Selected extract:
____________
= Continuous Tone-Coded Squelch System =

Type of additive noise gate

In telecommunications, Continuous Tone-Coded Squelch System or CTCSS is one type of in-band signaling that is used to reduce the annoyance of listening to other users on a shared two-way radio communication channel. It is sometimes referred to as tone squelch or PL for Private Line, a trademark of Motorola. It does this by adding a low frequency audio tone to the voice. Where more than one group of users is on the same radio frequency (called co-channel users), CTCSS circuitry mutes those users who are using a different CTCSS tone or no CTCSS.

CTCSS tone codes are sometimes referred to as sub-channels, but this is a misnomer because no additional radio channels are created. All users with different CTCSS tones on the same channel are still transmitting on the identical radio frequency, and their transmissions interfere with each other. However, this interference can be masked under most conditions. Although it provides some protection against interference, CTCSS does not offer any security against interception or jamming, and receivers without CTCSS enabled will still hear all traffic.
____________
Instructions:
a: According to the CTCSS passage, are these statements true? Answer yes or no for each, and quote the words that decide it. (i) CTCSS tone codes create additional radio channels. (ii) PL is a trademark of Motorola. (iii) Receivers without CTCSS enabled still hear all traffic.
b: Copy the stretch of the CTCSS passage from "In telecommunications, Continuous" through "or no CTCSS.".
c: In the CTCSS passage, what does CTCSS add to the voice?
Use only the CTCSS passage and no outside knowledge.
____________
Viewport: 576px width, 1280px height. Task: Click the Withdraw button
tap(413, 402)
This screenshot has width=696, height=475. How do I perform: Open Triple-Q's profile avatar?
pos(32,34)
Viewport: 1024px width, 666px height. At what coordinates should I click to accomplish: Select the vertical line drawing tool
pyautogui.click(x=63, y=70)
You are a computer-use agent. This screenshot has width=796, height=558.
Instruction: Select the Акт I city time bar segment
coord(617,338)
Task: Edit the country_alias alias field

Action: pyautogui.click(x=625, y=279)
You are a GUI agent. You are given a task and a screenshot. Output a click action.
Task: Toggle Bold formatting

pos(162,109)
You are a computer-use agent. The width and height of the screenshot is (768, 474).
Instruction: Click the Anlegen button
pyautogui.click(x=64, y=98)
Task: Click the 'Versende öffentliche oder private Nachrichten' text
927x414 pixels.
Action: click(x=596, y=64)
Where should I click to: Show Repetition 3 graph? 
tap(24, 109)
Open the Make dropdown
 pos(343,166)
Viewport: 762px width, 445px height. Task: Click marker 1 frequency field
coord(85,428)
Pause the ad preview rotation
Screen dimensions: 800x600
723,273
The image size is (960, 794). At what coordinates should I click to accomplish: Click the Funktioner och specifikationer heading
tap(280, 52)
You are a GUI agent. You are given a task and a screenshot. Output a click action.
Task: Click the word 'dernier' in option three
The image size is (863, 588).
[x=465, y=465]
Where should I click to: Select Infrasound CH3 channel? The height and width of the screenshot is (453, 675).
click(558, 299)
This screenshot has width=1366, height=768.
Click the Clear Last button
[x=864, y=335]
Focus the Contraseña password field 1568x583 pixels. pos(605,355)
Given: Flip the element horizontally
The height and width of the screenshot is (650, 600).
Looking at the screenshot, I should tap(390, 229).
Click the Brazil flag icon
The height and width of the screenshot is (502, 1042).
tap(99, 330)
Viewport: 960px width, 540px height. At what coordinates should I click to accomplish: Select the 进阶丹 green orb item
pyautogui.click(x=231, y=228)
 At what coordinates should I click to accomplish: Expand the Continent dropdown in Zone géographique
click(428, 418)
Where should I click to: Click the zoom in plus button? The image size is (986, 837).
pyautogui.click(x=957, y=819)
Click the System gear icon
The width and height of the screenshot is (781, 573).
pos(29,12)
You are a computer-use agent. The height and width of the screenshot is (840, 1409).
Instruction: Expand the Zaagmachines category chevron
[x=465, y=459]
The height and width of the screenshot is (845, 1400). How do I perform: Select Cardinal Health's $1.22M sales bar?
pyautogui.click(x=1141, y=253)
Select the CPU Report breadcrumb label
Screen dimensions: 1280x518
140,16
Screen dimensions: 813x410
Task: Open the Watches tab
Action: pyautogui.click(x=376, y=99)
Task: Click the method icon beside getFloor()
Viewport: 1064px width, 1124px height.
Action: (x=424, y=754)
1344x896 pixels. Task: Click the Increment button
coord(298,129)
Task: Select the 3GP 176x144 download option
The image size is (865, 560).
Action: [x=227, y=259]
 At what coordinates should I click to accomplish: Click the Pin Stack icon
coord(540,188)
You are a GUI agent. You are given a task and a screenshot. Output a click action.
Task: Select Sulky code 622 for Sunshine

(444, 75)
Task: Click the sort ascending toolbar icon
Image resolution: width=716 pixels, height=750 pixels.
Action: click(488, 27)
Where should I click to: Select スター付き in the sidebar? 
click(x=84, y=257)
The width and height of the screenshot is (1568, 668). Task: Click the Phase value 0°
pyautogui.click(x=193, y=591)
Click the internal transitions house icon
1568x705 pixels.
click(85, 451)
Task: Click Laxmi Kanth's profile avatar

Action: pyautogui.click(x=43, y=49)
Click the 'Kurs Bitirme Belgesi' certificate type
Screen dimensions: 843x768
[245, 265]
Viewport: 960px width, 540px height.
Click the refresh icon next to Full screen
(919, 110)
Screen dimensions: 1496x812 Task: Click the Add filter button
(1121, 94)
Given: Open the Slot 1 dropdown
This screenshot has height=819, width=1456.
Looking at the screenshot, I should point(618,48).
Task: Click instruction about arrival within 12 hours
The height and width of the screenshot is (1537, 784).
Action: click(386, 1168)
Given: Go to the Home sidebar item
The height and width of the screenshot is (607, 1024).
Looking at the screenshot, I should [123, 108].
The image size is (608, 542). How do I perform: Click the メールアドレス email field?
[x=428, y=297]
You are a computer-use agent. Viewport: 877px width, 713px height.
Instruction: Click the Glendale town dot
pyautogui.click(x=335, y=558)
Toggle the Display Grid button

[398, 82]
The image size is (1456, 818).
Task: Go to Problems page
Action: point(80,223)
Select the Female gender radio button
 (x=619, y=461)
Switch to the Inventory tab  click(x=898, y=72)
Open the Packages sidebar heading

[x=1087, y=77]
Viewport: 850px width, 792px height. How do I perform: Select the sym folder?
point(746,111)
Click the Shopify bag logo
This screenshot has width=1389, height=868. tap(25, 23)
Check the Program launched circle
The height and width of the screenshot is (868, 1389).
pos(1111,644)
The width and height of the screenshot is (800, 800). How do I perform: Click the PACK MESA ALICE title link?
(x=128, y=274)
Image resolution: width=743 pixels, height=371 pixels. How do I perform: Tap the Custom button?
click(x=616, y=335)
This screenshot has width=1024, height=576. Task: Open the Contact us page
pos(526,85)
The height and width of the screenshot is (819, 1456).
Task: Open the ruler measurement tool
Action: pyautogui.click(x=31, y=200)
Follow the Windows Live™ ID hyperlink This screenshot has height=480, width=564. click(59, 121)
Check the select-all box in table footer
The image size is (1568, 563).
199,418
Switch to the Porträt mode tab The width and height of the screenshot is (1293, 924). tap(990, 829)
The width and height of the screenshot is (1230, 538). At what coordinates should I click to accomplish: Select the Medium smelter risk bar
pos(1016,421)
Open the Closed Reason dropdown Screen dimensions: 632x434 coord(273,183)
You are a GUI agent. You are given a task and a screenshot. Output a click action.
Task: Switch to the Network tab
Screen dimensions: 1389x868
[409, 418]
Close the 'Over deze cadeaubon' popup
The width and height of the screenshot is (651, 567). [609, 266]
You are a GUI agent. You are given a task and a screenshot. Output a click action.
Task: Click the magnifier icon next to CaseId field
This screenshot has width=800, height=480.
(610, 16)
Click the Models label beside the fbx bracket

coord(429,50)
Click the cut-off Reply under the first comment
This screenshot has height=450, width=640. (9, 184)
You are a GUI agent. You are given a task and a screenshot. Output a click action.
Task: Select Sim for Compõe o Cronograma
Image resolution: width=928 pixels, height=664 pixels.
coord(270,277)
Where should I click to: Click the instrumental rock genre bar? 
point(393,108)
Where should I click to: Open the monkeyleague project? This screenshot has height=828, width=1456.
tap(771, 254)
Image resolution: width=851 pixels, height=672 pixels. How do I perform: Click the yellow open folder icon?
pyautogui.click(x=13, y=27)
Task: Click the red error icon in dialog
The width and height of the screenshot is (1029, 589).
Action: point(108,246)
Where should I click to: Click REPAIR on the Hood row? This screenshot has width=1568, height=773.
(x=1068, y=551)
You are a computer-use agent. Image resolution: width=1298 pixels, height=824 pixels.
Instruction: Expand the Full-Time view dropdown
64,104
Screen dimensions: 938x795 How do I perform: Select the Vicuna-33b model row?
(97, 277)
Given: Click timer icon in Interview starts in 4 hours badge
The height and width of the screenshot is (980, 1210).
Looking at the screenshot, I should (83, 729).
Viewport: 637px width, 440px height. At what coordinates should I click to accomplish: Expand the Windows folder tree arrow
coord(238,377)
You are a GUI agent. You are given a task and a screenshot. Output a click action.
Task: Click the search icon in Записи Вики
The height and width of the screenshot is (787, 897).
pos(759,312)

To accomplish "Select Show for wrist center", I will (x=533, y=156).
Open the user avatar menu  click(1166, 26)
____________
Task-by-task results:
a:
(i) No: "this is a misnomer because no additional radio channels are created."
(ii) Yes: "PL for Private Line, a trademark of Motorola."
(iii) Yes: "receivers without CTCSS enabled will still hear all traffic."

b:
In telecommunications, Continuous Tone-Coded Squelch System or CTCSS is one type of in-band signaling that is used to reduce the annoyance of listening to other users on a shared two-way radio communication channel. It is sometimes referred to as tone squelch or PL for Private Line, a trademark of Motorola. It does this by adding a low frequency audio tone to the voice. Where more than one group of users is on the same radio frequency (called co-channel users), CTCSS circuitry mutes those users who are using a different CTCSS tone or no CTCSS.

c: A low frequency audio tone.